Records from a dataset:
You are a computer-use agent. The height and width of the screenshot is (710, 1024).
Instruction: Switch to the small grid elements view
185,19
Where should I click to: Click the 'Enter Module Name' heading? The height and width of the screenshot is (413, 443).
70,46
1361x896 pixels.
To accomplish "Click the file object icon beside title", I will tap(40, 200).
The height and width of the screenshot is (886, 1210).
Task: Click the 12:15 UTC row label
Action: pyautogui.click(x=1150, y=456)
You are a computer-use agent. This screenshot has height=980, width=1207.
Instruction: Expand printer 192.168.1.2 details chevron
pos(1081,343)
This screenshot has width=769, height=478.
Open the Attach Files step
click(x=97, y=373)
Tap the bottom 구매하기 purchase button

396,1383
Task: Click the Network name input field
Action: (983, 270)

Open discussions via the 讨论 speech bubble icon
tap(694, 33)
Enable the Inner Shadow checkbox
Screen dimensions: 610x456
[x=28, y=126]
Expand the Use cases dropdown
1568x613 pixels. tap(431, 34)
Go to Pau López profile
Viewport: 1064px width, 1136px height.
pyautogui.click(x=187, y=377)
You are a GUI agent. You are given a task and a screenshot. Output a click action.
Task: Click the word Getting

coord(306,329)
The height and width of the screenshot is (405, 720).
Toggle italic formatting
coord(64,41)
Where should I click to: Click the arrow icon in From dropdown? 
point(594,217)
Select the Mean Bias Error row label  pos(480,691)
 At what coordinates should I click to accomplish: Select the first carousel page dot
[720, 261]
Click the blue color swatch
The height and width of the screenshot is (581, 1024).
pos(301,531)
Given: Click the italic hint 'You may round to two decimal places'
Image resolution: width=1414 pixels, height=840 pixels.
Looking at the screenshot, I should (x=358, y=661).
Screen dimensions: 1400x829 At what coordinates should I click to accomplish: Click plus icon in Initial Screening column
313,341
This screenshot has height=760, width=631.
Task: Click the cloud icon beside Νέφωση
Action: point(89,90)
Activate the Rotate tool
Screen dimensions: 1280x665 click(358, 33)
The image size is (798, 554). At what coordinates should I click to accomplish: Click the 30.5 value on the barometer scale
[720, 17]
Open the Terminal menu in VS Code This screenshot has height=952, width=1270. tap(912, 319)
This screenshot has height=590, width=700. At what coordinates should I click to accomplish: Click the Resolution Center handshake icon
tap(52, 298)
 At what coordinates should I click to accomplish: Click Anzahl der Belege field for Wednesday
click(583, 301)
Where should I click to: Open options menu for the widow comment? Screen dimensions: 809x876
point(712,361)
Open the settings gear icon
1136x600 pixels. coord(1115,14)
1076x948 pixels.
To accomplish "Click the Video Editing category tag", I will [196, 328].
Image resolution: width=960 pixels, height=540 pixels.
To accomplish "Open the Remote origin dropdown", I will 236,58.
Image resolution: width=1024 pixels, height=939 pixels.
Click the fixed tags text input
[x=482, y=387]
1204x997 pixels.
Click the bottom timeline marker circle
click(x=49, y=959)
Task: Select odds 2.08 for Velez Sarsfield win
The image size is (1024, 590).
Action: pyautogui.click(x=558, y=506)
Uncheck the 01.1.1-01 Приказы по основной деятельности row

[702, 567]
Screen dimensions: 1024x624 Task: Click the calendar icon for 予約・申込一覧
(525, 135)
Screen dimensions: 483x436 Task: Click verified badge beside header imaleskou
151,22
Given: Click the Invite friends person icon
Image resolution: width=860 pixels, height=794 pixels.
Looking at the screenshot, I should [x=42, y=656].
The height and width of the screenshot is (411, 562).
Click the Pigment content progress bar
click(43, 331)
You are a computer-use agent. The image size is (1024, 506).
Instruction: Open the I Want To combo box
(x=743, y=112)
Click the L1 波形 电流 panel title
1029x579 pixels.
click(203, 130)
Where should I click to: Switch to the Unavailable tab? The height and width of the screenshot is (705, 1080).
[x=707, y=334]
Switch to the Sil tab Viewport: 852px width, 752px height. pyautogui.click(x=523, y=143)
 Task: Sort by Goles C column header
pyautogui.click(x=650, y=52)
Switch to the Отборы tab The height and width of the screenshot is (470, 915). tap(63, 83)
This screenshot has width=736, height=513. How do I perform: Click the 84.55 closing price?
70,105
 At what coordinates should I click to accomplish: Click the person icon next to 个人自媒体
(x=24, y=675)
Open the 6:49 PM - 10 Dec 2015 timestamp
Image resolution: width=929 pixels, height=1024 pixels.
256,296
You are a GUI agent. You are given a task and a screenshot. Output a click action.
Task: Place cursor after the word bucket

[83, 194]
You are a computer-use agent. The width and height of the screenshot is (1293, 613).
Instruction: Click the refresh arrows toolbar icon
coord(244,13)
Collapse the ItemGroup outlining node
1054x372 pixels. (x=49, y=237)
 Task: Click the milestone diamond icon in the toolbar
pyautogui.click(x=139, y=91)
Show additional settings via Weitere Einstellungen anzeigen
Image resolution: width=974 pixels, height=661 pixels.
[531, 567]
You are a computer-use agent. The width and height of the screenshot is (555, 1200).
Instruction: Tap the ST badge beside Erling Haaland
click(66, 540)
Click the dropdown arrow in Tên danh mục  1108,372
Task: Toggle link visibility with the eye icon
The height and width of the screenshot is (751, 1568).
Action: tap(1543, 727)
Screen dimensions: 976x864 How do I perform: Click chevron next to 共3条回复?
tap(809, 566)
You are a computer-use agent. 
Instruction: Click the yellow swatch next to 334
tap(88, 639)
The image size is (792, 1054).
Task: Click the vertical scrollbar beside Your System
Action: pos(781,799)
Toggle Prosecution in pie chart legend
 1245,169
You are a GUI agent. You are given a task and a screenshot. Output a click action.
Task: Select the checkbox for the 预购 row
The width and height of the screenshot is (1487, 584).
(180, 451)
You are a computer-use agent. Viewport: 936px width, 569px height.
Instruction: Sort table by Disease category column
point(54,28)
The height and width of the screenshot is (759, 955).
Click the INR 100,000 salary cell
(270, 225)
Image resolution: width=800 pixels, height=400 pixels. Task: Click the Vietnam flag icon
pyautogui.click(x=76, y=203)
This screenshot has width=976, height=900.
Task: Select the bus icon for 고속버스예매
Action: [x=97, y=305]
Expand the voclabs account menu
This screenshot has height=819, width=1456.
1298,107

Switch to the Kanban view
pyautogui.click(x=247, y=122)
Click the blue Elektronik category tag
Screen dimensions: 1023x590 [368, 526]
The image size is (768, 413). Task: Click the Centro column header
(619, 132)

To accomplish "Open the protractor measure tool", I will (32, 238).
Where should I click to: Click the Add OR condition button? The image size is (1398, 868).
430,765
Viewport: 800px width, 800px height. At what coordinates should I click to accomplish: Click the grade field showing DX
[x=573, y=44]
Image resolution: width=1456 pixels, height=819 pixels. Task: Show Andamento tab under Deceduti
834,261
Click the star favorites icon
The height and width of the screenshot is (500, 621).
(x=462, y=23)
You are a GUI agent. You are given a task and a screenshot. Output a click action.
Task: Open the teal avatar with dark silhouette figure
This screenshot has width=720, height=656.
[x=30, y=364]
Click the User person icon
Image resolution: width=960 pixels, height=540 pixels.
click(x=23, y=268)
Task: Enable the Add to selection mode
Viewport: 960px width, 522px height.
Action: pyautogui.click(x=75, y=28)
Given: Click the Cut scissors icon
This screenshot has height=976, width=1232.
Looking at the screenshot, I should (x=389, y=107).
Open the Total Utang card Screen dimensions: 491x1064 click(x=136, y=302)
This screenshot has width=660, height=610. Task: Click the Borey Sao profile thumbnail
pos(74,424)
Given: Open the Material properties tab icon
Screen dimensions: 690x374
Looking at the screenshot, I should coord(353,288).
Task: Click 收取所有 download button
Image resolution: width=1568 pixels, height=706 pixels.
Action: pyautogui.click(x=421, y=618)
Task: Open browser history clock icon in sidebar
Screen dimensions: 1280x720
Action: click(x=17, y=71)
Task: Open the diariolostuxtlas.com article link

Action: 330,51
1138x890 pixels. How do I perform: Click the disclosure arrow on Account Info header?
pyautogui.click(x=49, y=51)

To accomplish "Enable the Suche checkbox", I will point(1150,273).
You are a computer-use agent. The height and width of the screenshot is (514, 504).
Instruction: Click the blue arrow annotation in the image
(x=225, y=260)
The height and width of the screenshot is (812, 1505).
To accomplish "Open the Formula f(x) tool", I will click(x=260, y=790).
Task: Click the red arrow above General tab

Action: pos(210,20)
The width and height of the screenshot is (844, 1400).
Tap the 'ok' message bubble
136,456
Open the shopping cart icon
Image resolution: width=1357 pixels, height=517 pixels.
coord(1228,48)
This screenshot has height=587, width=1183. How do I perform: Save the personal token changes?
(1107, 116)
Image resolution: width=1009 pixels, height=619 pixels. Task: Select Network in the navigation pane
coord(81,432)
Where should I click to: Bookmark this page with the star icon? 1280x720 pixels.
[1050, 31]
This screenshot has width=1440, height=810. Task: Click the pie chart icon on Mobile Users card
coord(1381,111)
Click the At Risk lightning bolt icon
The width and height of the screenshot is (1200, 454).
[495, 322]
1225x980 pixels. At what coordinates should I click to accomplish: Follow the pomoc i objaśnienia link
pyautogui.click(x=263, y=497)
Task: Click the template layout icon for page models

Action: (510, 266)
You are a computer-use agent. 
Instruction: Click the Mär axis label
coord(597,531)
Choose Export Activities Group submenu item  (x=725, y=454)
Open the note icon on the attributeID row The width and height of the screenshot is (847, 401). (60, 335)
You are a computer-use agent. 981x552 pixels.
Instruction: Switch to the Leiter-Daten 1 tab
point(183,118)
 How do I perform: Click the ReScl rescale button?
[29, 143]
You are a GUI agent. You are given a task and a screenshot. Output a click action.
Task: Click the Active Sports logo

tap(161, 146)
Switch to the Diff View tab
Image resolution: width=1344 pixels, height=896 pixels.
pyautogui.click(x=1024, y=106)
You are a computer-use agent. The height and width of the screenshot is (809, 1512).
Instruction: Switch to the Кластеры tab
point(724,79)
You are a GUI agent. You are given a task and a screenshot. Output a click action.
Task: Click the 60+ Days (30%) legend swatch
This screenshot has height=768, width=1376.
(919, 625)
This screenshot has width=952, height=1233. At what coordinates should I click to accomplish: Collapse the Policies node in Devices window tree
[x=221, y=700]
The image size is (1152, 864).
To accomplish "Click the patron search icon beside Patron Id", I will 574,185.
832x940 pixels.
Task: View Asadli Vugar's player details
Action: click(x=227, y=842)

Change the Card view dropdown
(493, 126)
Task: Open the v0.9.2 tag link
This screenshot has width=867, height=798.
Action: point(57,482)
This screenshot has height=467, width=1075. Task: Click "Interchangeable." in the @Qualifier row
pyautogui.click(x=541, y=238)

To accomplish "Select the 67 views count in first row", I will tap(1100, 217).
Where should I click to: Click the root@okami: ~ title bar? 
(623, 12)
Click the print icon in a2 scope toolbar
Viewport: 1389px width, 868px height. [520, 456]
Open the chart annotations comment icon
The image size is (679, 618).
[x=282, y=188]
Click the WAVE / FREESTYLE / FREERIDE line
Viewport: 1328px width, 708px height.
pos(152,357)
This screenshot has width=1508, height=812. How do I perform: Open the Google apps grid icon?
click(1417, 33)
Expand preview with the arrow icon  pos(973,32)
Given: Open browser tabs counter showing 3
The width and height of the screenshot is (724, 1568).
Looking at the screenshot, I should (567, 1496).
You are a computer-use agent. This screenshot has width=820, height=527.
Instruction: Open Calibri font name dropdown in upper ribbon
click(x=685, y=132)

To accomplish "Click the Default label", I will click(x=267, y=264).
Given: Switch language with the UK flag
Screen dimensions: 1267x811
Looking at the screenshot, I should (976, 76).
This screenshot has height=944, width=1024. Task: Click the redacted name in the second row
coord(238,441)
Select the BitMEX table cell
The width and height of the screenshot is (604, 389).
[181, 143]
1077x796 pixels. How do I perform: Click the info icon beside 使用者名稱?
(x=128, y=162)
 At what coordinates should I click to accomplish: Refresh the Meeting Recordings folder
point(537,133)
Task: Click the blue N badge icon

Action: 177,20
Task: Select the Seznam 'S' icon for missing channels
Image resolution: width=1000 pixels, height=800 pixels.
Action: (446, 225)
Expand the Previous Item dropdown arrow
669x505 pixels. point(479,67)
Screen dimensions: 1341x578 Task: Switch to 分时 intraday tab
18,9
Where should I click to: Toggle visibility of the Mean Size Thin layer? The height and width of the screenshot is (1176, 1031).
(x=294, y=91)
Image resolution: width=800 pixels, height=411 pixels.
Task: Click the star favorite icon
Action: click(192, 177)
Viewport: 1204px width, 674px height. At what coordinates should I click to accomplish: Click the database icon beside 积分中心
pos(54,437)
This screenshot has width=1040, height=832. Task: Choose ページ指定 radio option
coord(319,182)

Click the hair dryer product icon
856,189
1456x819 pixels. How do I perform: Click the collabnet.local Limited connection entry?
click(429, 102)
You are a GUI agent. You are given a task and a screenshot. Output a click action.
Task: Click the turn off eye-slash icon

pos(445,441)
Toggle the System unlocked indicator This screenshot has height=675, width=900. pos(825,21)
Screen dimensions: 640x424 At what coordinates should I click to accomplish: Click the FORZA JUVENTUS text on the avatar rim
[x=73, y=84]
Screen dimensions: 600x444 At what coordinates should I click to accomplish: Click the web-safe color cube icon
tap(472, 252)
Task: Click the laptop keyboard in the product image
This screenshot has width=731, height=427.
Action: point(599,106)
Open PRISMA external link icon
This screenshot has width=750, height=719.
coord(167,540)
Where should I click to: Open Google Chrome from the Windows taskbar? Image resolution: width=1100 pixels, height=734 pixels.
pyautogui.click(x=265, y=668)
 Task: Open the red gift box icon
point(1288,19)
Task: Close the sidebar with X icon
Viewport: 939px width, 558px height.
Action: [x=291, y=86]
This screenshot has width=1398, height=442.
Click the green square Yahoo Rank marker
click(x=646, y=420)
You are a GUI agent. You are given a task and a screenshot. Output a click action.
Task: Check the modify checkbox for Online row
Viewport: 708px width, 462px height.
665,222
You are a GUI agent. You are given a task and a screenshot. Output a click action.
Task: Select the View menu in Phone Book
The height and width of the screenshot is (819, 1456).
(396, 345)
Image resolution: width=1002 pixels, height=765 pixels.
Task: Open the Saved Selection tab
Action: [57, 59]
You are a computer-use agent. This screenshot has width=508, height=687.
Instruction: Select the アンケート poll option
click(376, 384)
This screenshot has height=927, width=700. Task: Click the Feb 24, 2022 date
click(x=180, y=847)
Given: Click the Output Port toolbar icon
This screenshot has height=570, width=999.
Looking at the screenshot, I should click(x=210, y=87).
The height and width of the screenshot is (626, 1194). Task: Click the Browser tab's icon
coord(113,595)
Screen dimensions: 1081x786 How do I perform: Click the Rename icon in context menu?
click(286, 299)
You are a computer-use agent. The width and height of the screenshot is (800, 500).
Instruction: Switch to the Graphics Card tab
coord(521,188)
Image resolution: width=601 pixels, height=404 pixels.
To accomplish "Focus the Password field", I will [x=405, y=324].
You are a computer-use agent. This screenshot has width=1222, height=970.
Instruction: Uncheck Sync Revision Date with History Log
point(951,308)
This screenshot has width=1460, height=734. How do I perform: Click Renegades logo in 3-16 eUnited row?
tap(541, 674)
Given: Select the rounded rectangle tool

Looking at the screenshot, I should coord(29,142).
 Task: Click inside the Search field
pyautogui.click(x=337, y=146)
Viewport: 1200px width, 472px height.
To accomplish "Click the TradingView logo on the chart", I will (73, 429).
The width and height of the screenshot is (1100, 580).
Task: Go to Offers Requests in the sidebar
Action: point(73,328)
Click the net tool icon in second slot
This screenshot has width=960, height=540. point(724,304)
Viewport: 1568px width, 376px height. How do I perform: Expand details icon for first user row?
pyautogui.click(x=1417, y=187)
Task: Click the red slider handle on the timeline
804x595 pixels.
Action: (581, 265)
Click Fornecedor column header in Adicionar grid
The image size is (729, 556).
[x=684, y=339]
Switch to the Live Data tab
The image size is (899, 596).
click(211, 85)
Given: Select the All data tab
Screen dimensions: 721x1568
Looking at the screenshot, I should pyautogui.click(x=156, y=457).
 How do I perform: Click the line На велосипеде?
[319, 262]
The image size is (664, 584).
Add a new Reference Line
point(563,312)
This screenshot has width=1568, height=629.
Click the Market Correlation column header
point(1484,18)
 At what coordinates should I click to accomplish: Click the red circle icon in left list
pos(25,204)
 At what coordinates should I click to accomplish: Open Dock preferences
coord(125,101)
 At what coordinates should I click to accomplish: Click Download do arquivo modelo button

_TASK INSTRUCTIONS_
Within the data above, the lines from the one with "This screenshot has height=590, width=700." to the one with "Switch to the Отборы" must be repeated exactly; no other line belongs in the answer.

_WRITTEN RESPONSE_
This screenshot has height=590, width=700. At what coordinates should I click to accomplish: Click the Resolution Center handshake icon
tap(52, 298)
 At what coordinates should I click to accomplish: Click Anzahl der Belege field for Wednesday
click(583, 301)
Where should I click to: Open options menu for the widow comment? Screen dimensions: 809x876
point(712,361)
Open the settings gear icon
1136x600 pixels. coord(1115,14)
1076x948 pixels.
To accomplish "Click the Video Editing category tag", I will [196, 328].
Image resolution: width=960 pixels, height=540 pixels.
To accomplish "Open the Remote origin dropdown", I will 236,58.
Image resolution: width=1024 pixels, height=939 pixels.
Click the fixed tags text input
[x=482, y=387]
1204x997 pixels.
Click the bottom timeline marker circle
click(x=49, y=959)
Task: Select odds 2.08 for Velez Sarsfield win
The image size is (1024, 590).
Action: pyautogui.click(x=558, y=506)
Uncheck the 01.1.1-01 Приказы по основной деятельности row

[702, 567]
Screen dimensions: 1024x624 Task: Click the calendar icon for 予約・申込一覧
(525, 135)
Screen dimensions: 483x436 Task: Click verified badge beside header imaleskou
151,22
Given: Click the Invite friends person icon
Image resolution: width=860 pixels, height=794 pixels.
Looking at the screenshot, I should [x=42, y=656].
The height and width of the screenshot is (411, 562).
Click the Pigment content progress bar
click(43, 331)
You are a computer-use agent. The image size is (1024, 506).
Instruction: Open the I Want To combo box
(x=743, y=112)
Click the L1 波形 电流 panel title
1029x579 pixels.
click(203, 130)
Where should I click to: Switch to the Unavailable tab? The height and width of the screenshot is (705, 1080).
[x=707, y=334]
Switch to the Sil tab Viewport: 852px width, 752px height. pyautogui.click(x=523, y=143)
 Task: Sort by Goles C column header
pyautogui.click(x=650, y=52)
Switch to the Отборы tab The height and width of the screenshot is (470, 915). tap(63, 83)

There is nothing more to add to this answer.